Trump prêt à "détruire l'économie turque" si Ankara ne change pas d'attitude en Syrie

Trump prêt à "détruire l’économie turque" si Ankara ne change pas d’attitude en Syrie
Trump prêt à "détruire l’économie turque" si Ankara ne change pas d’attitude en Syrie - © ERIC BARADAT - AFP

Le président américain Donald Trump a annoncé lundi une série de mesures, notamment commerciales, contre la Turquie. Une réponse à l’offensive lancée par Ankara dans le nord-est de la Syrie. Il s'est dit prêt à "détruire l'économie turque" si Ankara ne change pas d'attitude en Syrie.

Il a également indiqué qu’il publierait un décret autorisant des sanctions contre des dirigeants turcs et a annoncé la suspension "immédiate" des négociations commerciales et la hausse des droits de douane américains sur l’acier en provenance de la Turquie.

"Je signerai bientôt un décret autorisant la mise en place de sanctions contre des dirigeants turcs (...) et toute personne contribuant aux actes déstabilisateurs de la Turquie dans le nord-est de la Syrie", a-t-il précisé dans un communiqué.

"L'offensive militaire turque met en danger des civils et menace la paix, la sécurité et la stabilité dans la région", a-t-il ajouté, évoquant de "possibles crimes de guerre".

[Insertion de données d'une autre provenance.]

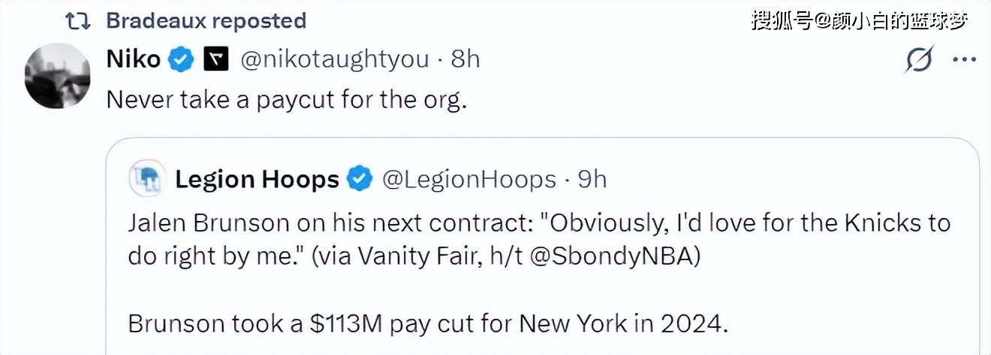This screenshot has width=991, height=355.
Task: Click the Grok slashed-circle icon
Action: [920, 60]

Soldats américains redéployés

Dans ce court texte, M. Trump précise que les soldats américains qui se retirent actuellement de Syrie seront redéployés et "resteront dans la région" pour surveiller l'évolution de la situation et "éviter une répétition de 2014 lorsque la menace négligée de l'EI avait déferlé sur la Syrie et l'Irak".

Il précise par ailleurs qu'un petit groupe de soldats américains restera positionné dans la garnison d'At-Tanf, à la frontière jordano-syrienne, pour continuer à lutter contre les derniers éléments du groupe Etat islamique.

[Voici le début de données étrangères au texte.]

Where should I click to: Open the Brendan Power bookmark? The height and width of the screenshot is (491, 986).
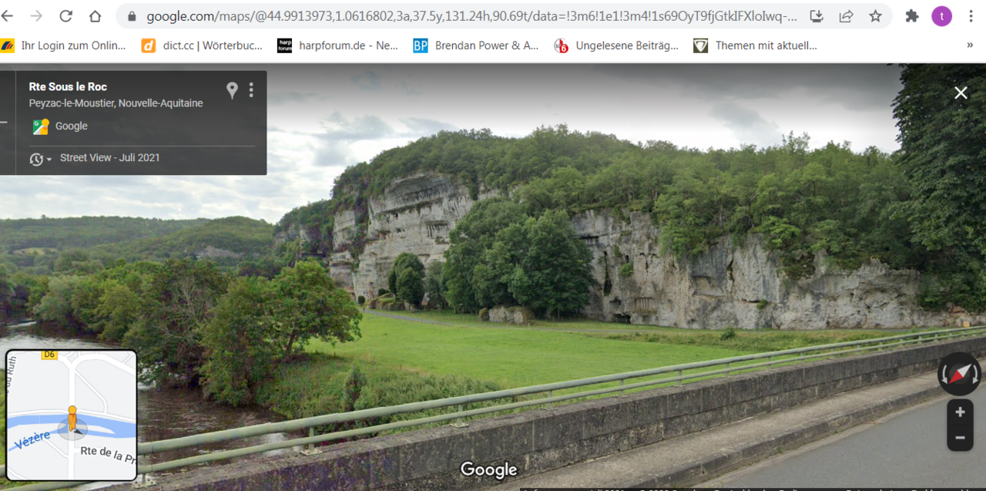[476, 45]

Depuis l'annonce il y a huit jours, dans une certaine confusion, du retrait de troupes américaines des abords de la frontière turco-syrienne, qui ouvrait la voie à une intervention militaire turque, le dirigeant républicain souffle le chaud et le froid. 

Il martèle que les Américains doivent se désengager des "guerres sans fin" au Moyen-Orient et que s'occuper de ce qui passe "à 11.000 kilomètres" des Etats-Unis n'est pas sa priorité, tout en multipliant les mises en garde contre son homologue turc Recep Tayyip Erdogan.

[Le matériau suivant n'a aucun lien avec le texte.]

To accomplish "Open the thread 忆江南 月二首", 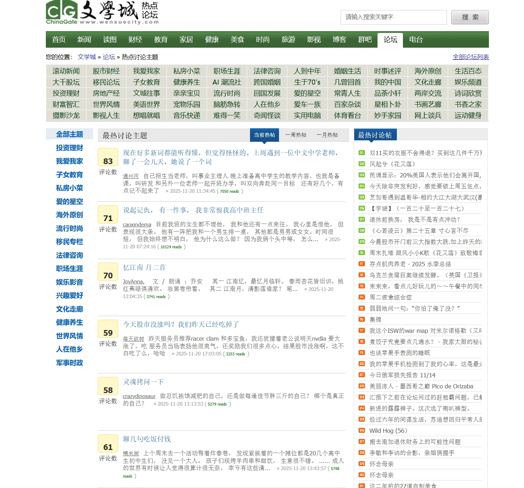I will (x=145, y=267).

Responsable de la "libération de nombreux détenus dangereux de l'EI" 

Le ministre américain de la défense Mark Esper a lui aussi vivement dénoncé l'offensive militaire turque "inacceptable" en Syrie, estimant qu'elle avait résulté en la "libération de nombreux détenus dangereux" du groupe jihadiste Etat islamique (EI).

Washington demandera à l'Otan de prendre des "mesures" contre la Turquie, coupable d'avoir "sapé" la mission internationale anti-Etat islamique dans le pays, a précisé M. Esper dans un communiqué.